Exercise directions: Among the lines of the material, copy those that hold the string "computer".

Data records:
BEGIN

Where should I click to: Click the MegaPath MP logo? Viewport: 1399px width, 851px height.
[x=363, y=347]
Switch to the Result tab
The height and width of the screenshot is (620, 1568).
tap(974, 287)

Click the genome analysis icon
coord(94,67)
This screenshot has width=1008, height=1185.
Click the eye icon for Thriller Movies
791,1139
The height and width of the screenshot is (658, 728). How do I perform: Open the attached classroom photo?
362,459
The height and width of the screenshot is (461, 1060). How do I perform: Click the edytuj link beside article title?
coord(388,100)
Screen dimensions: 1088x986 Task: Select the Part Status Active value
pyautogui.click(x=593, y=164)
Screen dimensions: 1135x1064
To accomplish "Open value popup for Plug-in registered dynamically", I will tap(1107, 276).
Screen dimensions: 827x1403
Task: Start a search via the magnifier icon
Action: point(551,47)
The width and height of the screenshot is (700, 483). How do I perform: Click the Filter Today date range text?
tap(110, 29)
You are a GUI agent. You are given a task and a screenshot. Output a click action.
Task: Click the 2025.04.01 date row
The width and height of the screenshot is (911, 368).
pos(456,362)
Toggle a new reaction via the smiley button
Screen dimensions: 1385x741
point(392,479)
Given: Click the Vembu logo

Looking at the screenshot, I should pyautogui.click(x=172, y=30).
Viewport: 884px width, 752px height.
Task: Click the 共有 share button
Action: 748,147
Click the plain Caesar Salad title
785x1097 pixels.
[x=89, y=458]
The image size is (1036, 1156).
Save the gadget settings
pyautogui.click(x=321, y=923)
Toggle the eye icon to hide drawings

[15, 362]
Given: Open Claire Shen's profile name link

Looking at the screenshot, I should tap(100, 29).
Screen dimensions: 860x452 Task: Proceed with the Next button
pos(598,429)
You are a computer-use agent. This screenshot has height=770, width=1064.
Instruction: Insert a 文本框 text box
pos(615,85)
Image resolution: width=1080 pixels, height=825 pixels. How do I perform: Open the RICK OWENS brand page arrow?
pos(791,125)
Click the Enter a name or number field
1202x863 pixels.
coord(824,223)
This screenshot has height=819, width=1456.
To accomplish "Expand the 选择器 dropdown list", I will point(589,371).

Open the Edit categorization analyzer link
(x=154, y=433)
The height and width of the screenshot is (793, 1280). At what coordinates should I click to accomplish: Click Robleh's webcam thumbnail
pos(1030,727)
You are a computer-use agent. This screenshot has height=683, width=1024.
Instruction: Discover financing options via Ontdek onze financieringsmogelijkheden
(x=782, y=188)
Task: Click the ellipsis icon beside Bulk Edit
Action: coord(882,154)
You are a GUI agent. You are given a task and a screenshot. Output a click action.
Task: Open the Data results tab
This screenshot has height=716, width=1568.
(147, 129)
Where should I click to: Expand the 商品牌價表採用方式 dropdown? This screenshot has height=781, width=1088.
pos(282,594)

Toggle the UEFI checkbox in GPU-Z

END

Reply:
You are a computer-use agent. This screenshot has height=770, width=1064.
You are a computer-use agent. This screenshot has height=683, width=1024.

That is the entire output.